There are two variants of the Line Box, the NTE6C and the newer NTE8, both provide two
RJ45 sockets for connecting to the line. The Line Box also provides In/0ut Links and a
Long/Short switch. The setting of these is dependent upon whether extension wiring is used
and, if used, the overall length of the wiring.
Echo cancellation is used to allow two simultaneous transmission over the single single
copper pair. A layer one protocol is used to convert the bit stream into a waveform for
transmission between the local exchange and the NT1 . 3B2T is currently used in the UK
between the NTE6 and IMUX. Where an embedded line card is used 2B1Q is used between the
NTEB and the local exchange.
The Q Interface
This reference point is used to identify a Q SIG digital interface to another ISPBX.
The T Interface
The T interface identifies the connection between the NT1 and NT2 which for example would
be a BRA PBX. Terminal equipment can be connected to the PBX via an S bus. As the use of
NT2 equipment is optional, when there is terminal equipment connected to the NT1 this
interface is often described as the S/T interface.
The S Interface
The S interface is normally found on the customers premises side of the NT2. It provides a
passive bus connection for up to 8 equipment's.
The S or S/T interface is a four pair (eight wire) connection between the NT1 and the
customers terminal equipment. One pair is used for transmit and a second pair to receive.
The other two pairs are optional, allowing for various power feeding arrangements between
the NT1 and terminals. Although ITU-T makes no recommendation on specific use of the
optional two pairs they should still be provided to allow flexibility in system design.
The length of the bus is determined by the number of devices connected to it. There are
three wiring configurations that may be used for the passive bus:
Point to Point - A single Terminal Equipment is connected to the NT1
which can be up to 1000m away.
Point to Multipoint - This provides access for multiple terminal
equipment. There are two options available with the length of the bus being determined by
the varying delays experienced by signals:
(a) Short Option - Any number of sockets may be connected randomly to the
bus but a maximum of eight devices can be connected at any time.

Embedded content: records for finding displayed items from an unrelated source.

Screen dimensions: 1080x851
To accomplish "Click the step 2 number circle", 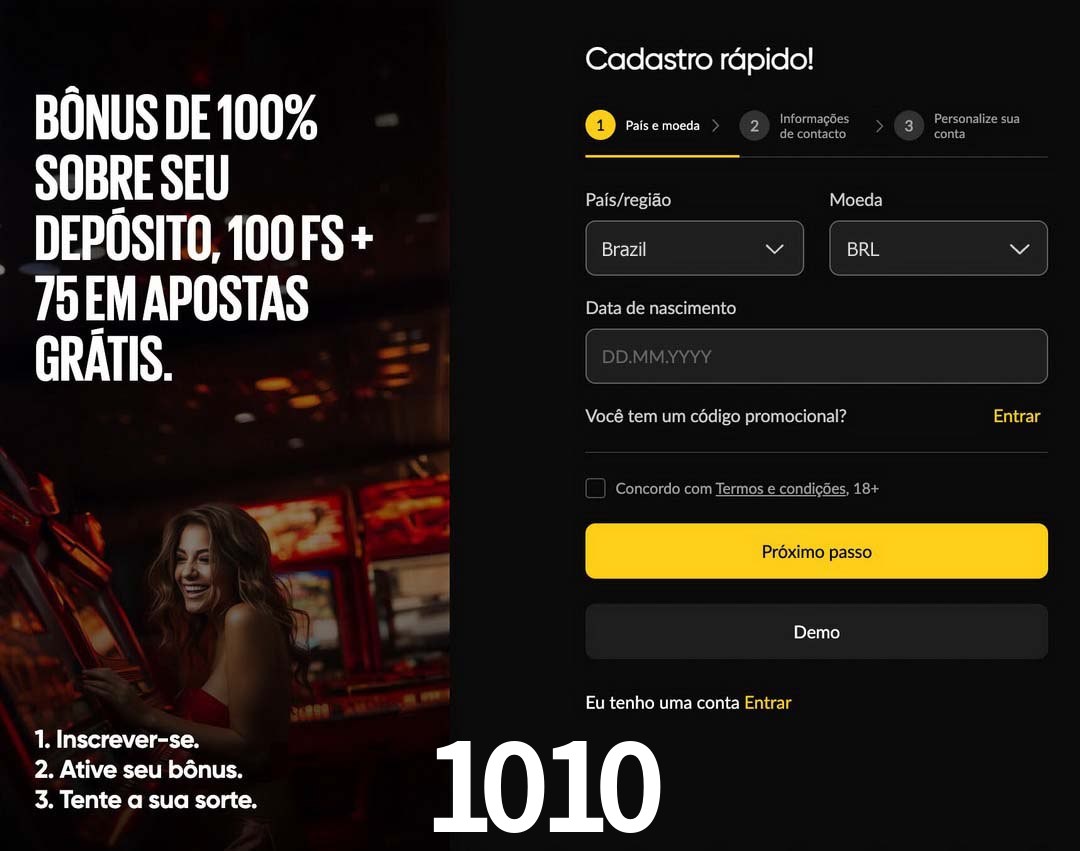I will [754, 126].
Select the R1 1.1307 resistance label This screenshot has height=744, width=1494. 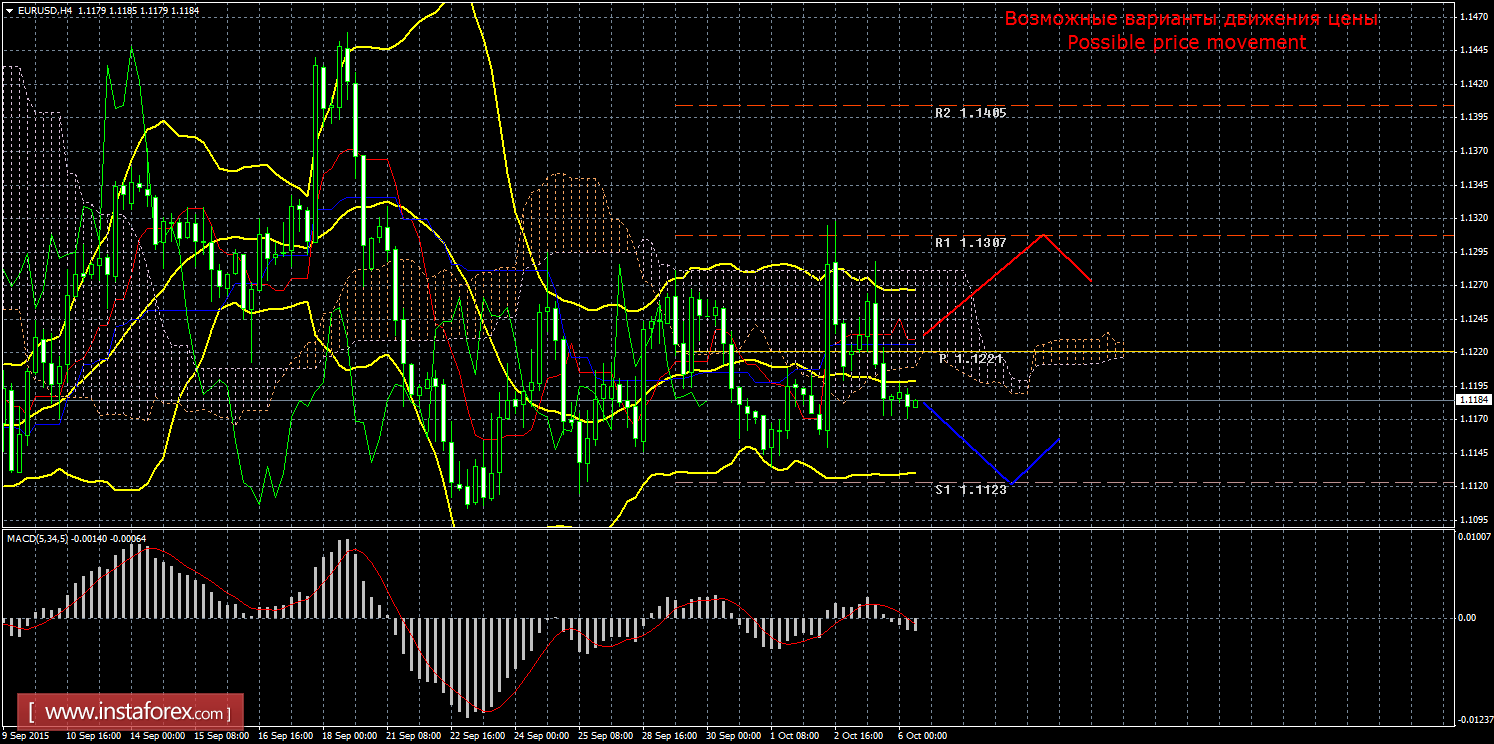click(970, 242)
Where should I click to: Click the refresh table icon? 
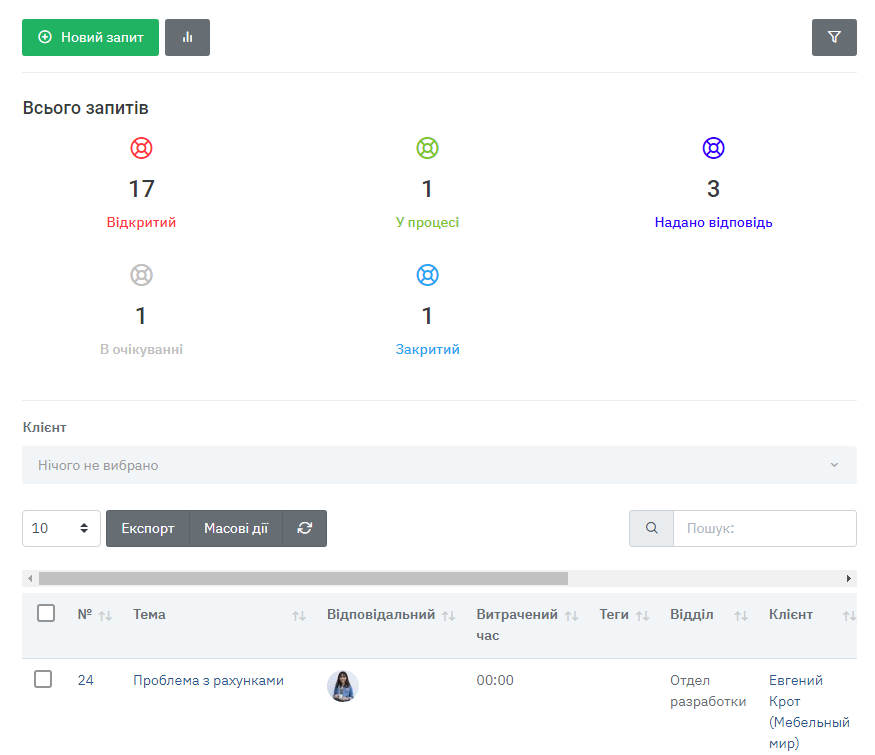[305, 529]
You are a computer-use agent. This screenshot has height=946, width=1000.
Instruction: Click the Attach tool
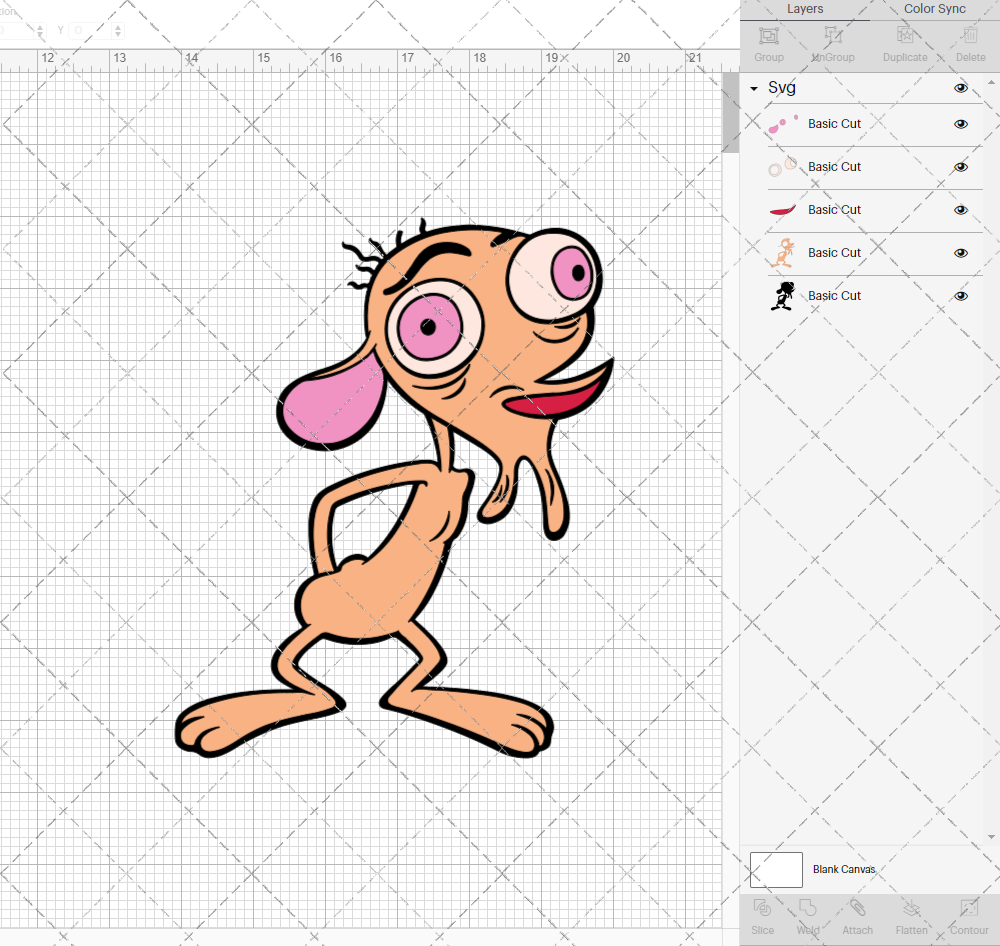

Using high impedance
cable (150 ohms) the bus can be up to 200 metres in length, however, when 75 ohm cable is
used the bus length is limited to 100 metres.
(b) Extended Option - With this option the bus can range between 100m and
1000m dependent upon the cable used, but would typically be 500m long. Any number of
sockets can be connected to the bus but only four devices can be connected at any time all
the terminal equipment's are clustered within 50m of the end of the bus.
Terminal equipment's may be connected to the network by using one of the three options. In
all cases the bus (cable) must be terminated at the end furthest from the NT1. This is
achieved by using a socket that includes 100 Ohm resistors connected across the transmit
and receive pairs.
The different wiring options provide the customer with a great deal of flexibility.
Numerous sockets connected to the same BRA can be located in different rooms. This enables
up to eight devices to share the same access point and to be moved without the necessity
for changes in the wiring.
In the UK the wiring between the NT1 and the terminal equipment is the responsibility of
the customer. This flexibility in wiring will not only provide the customer with
adaptability but will also produce cost savings in the long term.
The R Interface.
The R interface is the reference point for the connection of non ISDN compliant equipment
to the S/T Bus.
Due to replacement costs, many customers may be reluctant to change all of their existing
equipment for ISDN compliant equipment. The TA enables them to continue using their
existing equipment by providing the means of connection to the ISDN.
One side of the TA connects to the S/T bus and the other can provide a variety of
interfaces, for example, V24/V28,X21/V11 for data or an analogue port for a fax machine.